* _ASSIGNMENT_
Pick every line with "width" from the material below.

* _EXERCISE DATA_
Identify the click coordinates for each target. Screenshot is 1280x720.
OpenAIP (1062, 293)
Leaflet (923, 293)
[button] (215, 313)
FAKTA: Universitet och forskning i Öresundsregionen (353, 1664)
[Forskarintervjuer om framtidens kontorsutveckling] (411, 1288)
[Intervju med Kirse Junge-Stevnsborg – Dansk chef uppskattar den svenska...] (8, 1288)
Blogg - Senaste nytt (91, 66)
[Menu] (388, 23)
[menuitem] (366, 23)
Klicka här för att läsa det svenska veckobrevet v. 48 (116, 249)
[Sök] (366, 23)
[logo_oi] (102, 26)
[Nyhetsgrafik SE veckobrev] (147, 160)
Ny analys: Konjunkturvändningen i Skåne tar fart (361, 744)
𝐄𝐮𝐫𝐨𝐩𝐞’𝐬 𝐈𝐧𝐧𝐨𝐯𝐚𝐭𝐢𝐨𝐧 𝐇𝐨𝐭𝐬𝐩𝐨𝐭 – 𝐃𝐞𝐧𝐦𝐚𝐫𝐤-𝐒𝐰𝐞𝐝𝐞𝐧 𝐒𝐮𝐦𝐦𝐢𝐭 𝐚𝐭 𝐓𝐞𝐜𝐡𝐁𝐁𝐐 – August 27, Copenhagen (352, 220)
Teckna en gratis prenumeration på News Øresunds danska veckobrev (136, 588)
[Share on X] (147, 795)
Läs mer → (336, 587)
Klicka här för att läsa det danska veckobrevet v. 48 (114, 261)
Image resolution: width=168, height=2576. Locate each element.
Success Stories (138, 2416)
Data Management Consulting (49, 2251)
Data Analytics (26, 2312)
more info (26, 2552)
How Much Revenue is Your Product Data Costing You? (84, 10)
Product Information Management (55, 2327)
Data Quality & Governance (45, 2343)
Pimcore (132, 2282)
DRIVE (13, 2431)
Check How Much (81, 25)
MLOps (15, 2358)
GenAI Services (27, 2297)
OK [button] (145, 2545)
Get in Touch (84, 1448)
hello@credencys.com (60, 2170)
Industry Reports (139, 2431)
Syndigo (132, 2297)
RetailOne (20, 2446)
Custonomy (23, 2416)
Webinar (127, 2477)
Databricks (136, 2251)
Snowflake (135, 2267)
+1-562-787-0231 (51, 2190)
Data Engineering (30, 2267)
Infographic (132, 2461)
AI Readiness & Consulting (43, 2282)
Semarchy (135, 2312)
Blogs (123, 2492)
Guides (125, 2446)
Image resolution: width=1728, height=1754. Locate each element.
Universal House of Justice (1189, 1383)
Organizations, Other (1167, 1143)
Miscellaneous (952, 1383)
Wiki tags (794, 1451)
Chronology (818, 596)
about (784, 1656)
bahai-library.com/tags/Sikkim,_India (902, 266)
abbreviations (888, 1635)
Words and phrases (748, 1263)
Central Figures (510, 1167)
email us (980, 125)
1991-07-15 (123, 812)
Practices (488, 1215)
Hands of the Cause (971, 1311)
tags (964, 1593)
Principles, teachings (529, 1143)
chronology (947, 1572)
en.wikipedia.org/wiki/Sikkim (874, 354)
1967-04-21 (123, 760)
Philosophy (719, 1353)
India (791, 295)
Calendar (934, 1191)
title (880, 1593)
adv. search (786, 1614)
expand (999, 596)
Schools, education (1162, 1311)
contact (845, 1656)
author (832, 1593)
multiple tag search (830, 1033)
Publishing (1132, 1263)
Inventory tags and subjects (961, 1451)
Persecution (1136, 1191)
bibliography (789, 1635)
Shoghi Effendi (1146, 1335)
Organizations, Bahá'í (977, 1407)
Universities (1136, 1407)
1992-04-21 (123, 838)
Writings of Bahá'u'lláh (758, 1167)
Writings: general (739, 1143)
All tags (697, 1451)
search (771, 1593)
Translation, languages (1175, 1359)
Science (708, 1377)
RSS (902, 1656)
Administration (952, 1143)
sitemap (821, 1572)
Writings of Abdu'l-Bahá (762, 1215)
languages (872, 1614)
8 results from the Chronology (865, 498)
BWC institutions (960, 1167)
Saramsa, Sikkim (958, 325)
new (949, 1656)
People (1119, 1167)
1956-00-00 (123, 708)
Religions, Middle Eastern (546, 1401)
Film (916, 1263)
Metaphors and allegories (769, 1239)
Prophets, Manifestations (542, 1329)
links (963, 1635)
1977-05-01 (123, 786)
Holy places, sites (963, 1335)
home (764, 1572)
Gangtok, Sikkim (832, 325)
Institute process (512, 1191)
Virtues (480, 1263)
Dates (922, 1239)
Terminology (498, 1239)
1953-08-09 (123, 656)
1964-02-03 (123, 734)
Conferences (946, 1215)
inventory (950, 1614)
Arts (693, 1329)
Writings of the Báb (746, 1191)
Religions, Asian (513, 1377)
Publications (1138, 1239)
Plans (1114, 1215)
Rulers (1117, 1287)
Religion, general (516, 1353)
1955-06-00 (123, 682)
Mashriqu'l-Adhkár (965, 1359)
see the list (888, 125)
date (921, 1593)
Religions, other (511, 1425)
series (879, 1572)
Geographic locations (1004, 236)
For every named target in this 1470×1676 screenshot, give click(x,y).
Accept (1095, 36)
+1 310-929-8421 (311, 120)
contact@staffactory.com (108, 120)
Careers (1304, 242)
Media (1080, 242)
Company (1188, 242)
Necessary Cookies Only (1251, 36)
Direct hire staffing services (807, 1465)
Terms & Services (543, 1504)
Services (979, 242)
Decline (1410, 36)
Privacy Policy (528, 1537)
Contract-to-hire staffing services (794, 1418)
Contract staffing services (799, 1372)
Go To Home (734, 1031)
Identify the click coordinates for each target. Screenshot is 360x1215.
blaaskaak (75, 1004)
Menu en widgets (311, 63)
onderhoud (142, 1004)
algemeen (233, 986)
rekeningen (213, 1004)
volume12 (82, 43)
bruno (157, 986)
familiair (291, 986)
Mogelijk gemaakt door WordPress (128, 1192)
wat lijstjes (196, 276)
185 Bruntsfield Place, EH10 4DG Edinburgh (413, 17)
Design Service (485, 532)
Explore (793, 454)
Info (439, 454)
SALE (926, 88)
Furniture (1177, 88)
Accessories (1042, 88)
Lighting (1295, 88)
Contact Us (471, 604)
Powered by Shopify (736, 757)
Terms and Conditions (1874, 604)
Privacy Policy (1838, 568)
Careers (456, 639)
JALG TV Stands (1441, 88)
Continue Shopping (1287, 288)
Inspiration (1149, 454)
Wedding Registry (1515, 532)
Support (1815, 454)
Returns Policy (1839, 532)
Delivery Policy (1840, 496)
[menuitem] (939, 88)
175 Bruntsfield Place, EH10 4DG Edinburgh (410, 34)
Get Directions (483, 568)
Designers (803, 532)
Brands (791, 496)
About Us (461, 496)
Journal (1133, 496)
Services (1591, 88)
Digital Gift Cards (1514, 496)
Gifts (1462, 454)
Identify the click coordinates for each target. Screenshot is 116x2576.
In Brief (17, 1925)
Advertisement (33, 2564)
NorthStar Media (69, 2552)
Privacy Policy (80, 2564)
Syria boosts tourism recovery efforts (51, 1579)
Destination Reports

* _SOLUTION TO THE PROBLEM_
Image resolution: width=168, height=2576. Locate each element.
Image resolution: width=1728, height=1754. Locate each element.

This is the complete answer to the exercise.